* GIVEN PROBLEM 1 *
Print the passage about Paul's keepsakes of John word for word, from "We all know" up to and including "for the cameras.".

We all know about the John Lennon calendar he had hanging in his studio in 2015, and we only became aware of it because a journalist went there to interview him and immediately noticed it. It was not something Paul showed for the cameras.
Paul has also said that he buys John's writings and drawings and puts them all over his walls, so he "can look at them all the time." Morgan Neville confirmed this when he visited Paul's house: "When I went to Paul's house for one of the interviews, I was let into the house and was told he'd be back in a little while. I looked on the wall and there was a drawing by John. Then Paul came in, and I said, 'I just noticed you've got this John drawing.' He said, 'Oh, let me show you something.' We went into the hallway and there were many drawings by John. He said, 'I was sitting across from John when he drew some of these. And I just felt like this would be a good home for them here.' And he just stood there looking at them with such love that I got the chills." Colin Hall recalled that some years ago he visited Paul in his London office, and the two of them started talking about the early days. Paul told him that his most treasured memories were of "sitting in John's small bedroom listening to music and playing their guitars." Colin said that as Paul was saying this, he became visibly moved and seemed close to tears.

* GIVEN PROBLEM 2 *
Reproduce every line of the listing below, requests included, offsetting each number in the answers, viewport sizes and coordinates alike, by adding 16. Leave the pictures out.

* DATASET *

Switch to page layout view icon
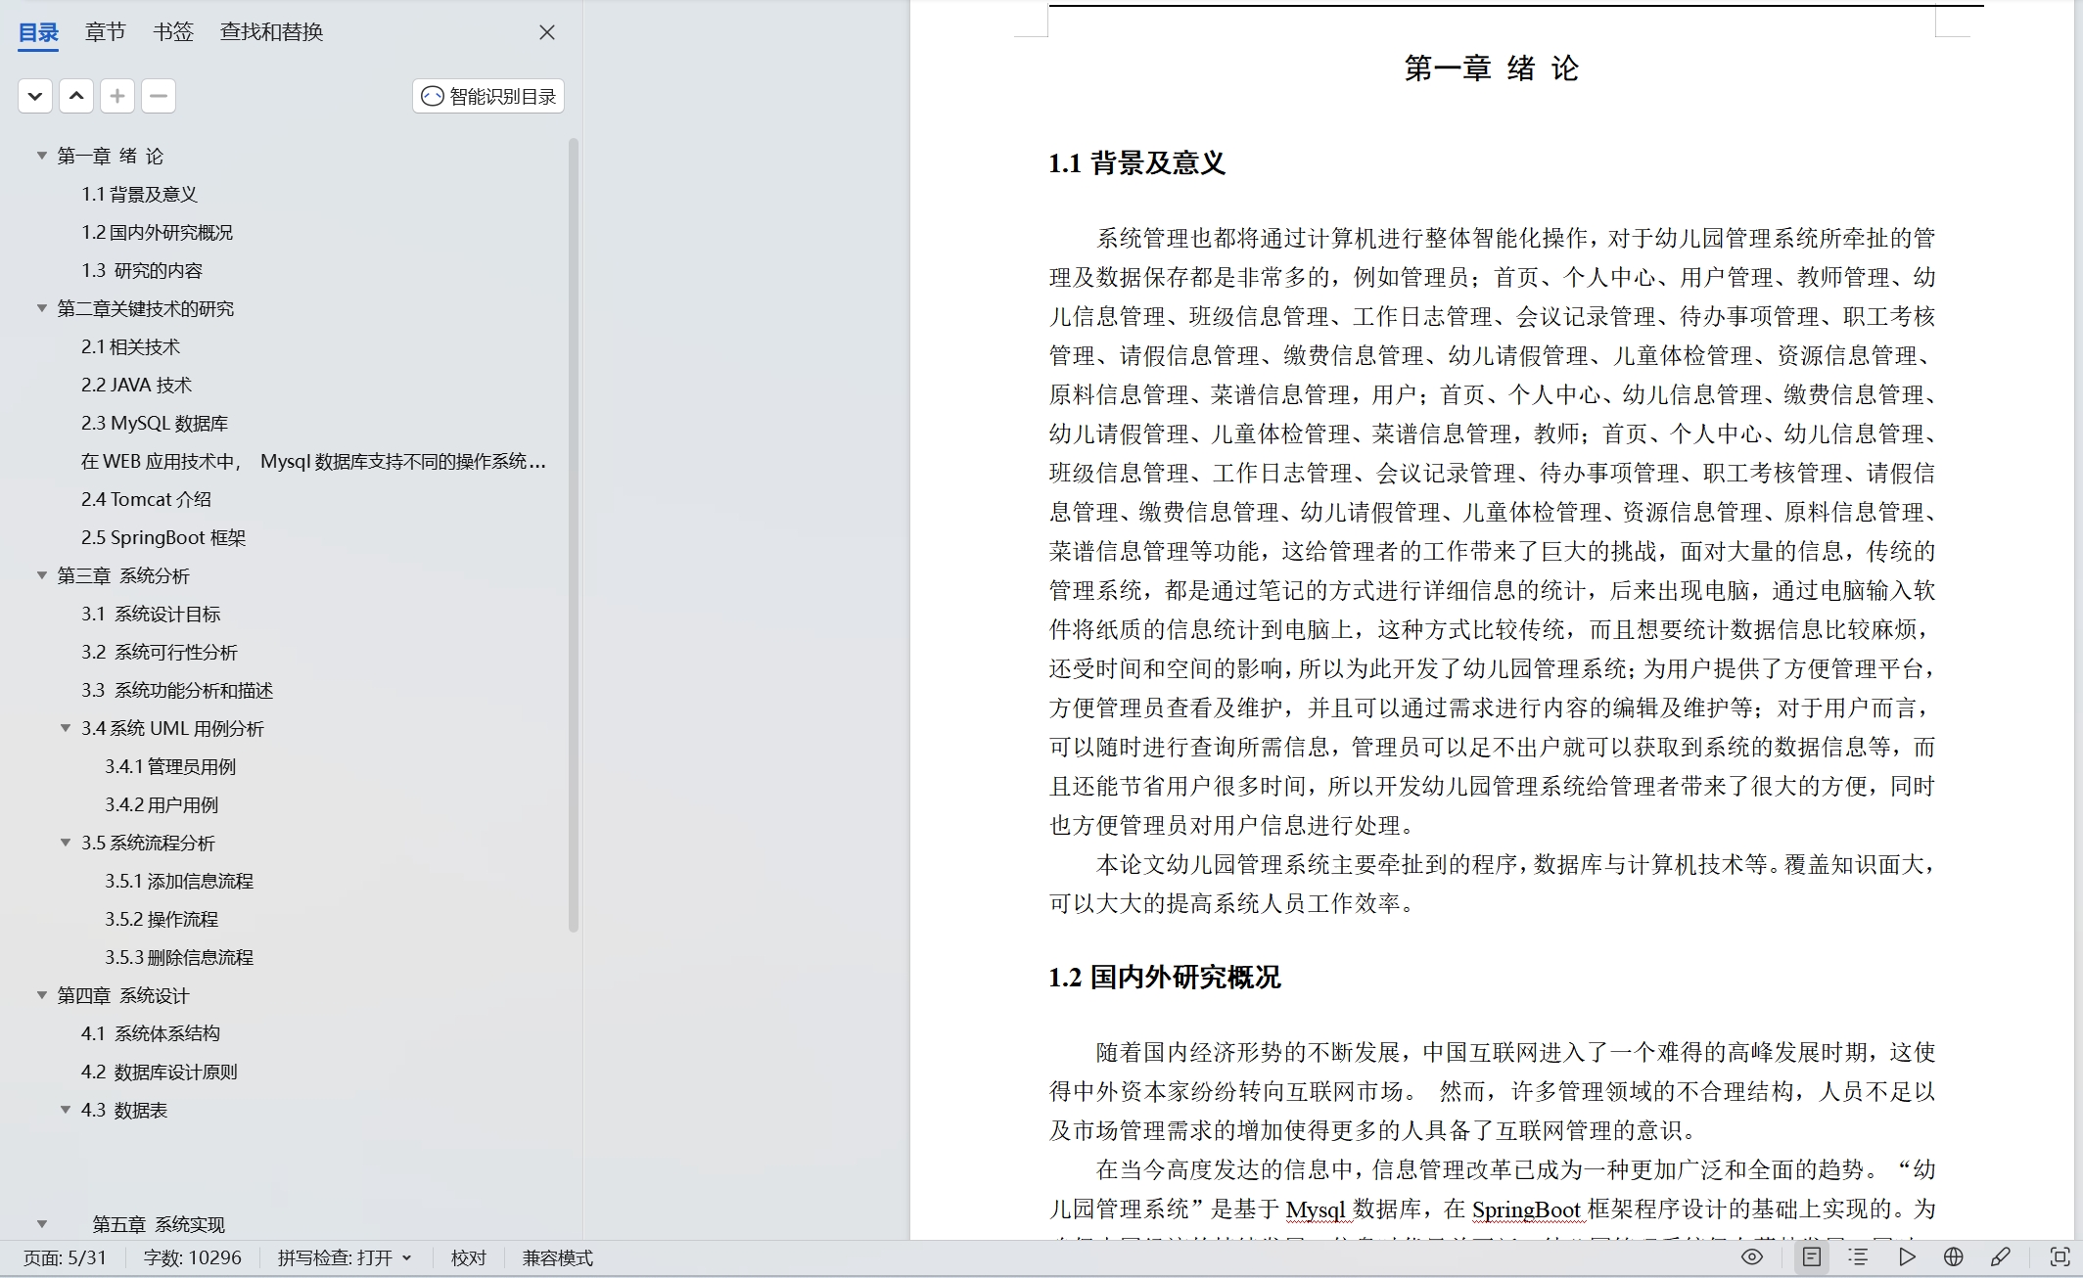Viewport: 2083px width, 1278px height. (x=1812, y=1257)
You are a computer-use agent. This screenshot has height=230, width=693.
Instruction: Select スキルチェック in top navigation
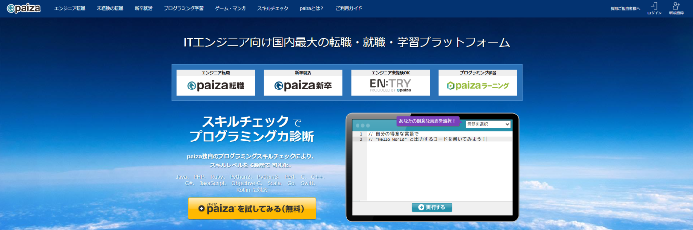[x=273, y=9]
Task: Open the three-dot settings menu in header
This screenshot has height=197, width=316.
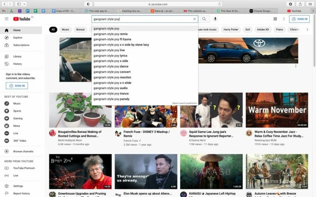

* FINAL RESULT 1 *
We all know about the John Lennon calendar he had hanging in his studio in 2015, and we only became aware of it because a journalist went there to interview him and immediately noticed it. It was not something Paul showed for the cameras.

* FINAL RESULT 2 *
Switch to page layout view icon
Viewport: 2099px width, 1294px height. (x=1828, y=1273)
You are a computer-use agent. This screenshot has height=230, width=693.
Instruction: Select スキルチェック in top navigation
[x=289, y=25]
Task: Open the three-dot settings menu in header
This screenshot has height=197, width=316.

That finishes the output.